2. The microgrid dynamic coordination control method for distributed energy resources as described in claim 1, characterized in that, The dynamic mode decomposition technique is used to decompose each dataset into a series of dynamic mode components with different oscillation frequencies. This includes: constructing a time-shift matrix of the data sequence; performing singular value decomposition on the time-shift matrix to extract the main feature patterns; solving for the oscillation frequency and decay rate of the dynamic modes through eigenvalue decomposition; retaining the main dynamic mode components according to a preset mode selection threshold; reconstructing the retained dynamic mode components and verifying their fit with the original data.

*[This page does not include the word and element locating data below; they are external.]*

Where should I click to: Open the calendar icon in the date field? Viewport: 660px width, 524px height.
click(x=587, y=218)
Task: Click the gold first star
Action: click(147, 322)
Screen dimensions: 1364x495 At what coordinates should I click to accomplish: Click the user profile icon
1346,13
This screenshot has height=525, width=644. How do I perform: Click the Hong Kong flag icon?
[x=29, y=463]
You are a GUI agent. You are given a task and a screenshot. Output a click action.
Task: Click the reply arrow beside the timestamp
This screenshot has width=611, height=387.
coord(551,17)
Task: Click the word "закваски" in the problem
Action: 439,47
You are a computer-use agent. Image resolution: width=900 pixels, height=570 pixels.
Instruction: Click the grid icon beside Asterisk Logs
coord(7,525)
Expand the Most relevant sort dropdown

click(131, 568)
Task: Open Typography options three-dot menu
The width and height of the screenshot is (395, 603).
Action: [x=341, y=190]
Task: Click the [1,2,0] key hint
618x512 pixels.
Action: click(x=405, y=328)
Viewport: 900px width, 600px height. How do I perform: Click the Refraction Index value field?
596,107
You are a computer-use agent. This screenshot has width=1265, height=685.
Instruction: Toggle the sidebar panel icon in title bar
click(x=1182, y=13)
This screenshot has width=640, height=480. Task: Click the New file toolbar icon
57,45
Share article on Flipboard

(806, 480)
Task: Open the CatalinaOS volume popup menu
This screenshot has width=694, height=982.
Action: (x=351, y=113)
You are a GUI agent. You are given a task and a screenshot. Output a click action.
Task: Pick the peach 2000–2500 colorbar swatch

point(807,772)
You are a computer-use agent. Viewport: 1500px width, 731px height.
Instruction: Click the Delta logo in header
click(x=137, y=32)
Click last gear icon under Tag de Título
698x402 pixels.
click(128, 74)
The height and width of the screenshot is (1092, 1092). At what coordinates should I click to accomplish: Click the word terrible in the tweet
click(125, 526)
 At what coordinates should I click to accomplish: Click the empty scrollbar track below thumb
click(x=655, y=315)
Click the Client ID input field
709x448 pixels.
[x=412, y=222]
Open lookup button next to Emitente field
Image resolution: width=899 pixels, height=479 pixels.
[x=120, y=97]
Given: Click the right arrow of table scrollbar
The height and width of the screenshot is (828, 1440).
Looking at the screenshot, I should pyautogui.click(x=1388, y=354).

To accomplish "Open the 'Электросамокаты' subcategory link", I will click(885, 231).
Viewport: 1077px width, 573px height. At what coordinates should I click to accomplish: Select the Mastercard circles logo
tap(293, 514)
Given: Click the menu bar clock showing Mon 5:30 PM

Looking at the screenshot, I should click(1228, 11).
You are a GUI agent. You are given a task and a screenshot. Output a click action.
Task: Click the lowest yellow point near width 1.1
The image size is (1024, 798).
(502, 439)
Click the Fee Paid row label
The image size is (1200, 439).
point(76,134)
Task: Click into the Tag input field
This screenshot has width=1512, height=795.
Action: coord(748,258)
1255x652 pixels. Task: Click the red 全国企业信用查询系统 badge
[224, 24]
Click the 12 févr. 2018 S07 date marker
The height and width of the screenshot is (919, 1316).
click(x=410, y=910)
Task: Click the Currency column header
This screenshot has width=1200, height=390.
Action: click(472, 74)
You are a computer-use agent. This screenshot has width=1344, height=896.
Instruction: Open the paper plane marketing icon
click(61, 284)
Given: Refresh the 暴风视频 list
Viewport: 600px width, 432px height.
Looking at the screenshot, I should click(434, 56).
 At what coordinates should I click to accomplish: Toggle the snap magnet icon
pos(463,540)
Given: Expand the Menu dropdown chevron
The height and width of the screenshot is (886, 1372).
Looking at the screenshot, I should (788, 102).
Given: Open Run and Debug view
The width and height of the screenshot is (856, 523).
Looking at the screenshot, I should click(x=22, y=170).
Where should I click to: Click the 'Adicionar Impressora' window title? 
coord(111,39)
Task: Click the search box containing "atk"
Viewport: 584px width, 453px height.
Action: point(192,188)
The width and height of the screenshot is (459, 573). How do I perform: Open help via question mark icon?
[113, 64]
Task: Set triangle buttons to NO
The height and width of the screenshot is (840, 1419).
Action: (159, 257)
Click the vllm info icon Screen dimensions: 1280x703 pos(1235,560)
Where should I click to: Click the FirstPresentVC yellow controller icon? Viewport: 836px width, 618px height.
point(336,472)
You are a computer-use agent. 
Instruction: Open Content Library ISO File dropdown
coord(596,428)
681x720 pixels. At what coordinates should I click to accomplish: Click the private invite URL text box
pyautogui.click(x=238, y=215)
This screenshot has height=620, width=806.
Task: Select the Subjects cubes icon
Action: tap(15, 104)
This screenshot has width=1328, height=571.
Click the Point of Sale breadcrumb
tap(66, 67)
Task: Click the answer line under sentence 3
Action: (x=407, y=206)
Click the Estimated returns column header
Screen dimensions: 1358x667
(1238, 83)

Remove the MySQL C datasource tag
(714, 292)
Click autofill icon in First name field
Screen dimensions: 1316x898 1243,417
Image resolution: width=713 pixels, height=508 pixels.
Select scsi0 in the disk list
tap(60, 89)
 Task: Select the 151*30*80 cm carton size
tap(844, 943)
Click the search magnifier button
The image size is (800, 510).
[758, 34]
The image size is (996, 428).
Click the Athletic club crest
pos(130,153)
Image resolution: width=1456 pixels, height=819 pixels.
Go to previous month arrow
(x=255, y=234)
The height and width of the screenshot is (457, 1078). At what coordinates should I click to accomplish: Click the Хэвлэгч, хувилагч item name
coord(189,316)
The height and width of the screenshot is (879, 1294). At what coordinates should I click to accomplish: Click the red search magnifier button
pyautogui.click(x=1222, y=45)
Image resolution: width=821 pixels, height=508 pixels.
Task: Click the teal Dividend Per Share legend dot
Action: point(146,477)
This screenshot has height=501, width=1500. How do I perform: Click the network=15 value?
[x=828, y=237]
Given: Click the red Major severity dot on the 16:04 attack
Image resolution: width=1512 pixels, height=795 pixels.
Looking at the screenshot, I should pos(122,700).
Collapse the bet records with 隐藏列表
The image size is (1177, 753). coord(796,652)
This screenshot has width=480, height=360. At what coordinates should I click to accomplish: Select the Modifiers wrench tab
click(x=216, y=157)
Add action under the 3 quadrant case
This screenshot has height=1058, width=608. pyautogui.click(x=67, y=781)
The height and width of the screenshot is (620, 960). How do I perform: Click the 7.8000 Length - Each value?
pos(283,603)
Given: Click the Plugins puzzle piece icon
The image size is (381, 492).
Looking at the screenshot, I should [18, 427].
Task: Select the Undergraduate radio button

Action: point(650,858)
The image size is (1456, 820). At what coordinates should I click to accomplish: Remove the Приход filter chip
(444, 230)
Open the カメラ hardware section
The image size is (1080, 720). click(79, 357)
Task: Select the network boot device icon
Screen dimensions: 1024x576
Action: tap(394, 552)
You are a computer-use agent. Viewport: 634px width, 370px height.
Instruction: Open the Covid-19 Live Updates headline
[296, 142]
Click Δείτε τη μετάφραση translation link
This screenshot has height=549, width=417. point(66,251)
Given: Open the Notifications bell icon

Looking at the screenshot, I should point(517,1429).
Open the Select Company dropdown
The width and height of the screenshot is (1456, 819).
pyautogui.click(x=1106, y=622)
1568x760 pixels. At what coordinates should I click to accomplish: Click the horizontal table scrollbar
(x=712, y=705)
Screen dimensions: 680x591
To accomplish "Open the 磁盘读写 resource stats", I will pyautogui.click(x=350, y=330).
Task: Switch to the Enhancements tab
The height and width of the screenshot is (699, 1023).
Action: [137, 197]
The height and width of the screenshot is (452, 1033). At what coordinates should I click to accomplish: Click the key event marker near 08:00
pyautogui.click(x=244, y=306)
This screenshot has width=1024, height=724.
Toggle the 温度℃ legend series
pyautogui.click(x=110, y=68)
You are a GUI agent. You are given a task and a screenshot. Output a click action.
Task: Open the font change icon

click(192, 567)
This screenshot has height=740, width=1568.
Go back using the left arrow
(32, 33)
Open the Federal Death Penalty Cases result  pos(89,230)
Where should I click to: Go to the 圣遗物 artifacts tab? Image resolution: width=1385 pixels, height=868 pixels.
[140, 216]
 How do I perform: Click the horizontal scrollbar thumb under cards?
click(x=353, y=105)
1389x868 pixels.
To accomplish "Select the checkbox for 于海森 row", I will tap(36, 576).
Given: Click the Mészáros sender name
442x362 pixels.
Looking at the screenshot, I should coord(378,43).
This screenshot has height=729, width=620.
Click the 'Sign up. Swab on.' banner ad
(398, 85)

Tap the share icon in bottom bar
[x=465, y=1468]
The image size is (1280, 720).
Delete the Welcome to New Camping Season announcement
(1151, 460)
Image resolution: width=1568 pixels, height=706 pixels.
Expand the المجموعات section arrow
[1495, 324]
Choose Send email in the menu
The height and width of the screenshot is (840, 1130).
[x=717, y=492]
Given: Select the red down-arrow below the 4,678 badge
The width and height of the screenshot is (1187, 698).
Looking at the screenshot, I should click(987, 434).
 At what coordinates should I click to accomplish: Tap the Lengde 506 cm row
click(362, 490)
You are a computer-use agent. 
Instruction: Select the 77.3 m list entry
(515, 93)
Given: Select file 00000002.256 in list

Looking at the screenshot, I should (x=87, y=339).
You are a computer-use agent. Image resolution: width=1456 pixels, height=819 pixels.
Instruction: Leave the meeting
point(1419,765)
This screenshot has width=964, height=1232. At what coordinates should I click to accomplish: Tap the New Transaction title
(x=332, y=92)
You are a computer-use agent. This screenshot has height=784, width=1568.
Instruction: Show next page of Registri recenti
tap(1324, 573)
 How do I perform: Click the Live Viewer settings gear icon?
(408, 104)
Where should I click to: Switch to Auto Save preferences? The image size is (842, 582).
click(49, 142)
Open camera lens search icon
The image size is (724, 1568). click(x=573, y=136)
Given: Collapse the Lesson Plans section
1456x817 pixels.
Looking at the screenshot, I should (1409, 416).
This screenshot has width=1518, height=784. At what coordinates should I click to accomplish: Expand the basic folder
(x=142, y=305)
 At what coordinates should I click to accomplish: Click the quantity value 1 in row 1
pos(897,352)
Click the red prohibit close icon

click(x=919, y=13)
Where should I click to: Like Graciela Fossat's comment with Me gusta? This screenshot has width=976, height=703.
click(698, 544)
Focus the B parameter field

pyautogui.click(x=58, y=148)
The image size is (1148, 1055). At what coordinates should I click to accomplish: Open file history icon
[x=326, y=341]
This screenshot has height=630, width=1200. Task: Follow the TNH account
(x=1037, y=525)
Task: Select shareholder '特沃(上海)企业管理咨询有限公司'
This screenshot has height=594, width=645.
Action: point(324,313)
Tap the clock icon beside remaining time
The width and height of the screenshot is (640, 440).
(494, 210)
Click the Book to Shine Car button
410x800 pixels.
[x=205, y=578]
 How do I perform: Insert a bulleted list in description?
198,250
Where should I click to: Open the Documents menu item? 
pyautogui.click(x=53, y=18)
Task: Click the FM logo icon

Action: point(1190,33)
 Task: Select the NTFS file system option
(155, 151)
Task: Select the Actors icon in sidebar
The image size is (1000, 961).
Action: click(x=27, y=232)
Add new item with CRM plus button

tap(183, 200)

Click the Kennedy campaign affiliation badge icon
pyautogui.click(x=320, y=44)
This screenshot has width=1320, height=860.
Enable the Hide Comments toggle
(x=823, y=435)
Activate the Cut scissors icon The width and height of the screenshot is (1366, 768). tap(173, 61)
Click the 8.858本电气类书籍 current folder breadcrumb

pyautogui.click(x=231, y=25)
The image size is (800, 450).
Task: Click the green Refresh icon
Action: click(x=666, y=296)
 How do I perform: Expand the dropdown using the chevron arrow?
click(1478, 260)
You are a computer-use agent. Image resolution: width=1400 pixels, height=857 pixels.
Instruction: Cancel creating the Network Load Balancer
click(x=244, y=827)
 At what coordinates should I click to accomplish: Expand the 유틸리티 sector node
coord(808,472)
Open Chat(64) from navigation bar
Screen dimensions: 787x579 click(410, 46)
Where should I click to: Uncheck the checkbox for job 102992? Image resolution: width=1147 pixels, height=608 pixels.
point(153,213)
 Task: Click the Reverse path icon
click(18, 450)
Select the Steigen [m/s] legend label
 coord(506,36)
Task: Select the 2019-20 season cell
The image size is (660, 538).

3. The microgrid dynamic coordination control method for distributed energy resources as described in claim 2, characterized in that, Constructing the microgrid control parameter space into a multi-dimensional space includes: collecting multiple sets of sample output fluctuation indices, sample demand fluctuation indices, and sample frequency fluctuation indices from historical operation, as well as the corresponding multiple sets of sample control intervals as training samples; establishing a three-dimensional coordinate framework, where the X-axis corresponds to the output fluctuation index, the Y-axis corresponds to the demand fluctuation index, and the Z-axis corresponds to the frequency fluctuation index; mapping the training samples onto the three-dimensional coordinate framework to form a labeled point cloud structure, thus defining the microgrid control parameter space.
4. The microgrid dynamic coordination control method for distributed energy resources as described in claim 3, characterized in that, Initializing the particle swarm includes: randomly generating a certain number of particles, with the position vector of each particle randomly assigned within the microgrid control parameter space; setting the particle velocity range to a preset minimum and maximum value; and defining the swarm size and upper limit of the number of iterations.
5. The microgrid dynamic coordination control method for distributed energy resources as described in claim 4, characterized in that, The fitness value of each particle is calculated by: simulating the operation of the microgrid under the control interval corresponding to the particle, calculating the energy supply and demand balance deviation and frequency stability index; and combining the deviation and index with a weighted sum to obtain the fitness value, with the weights set according to the microgrid priority.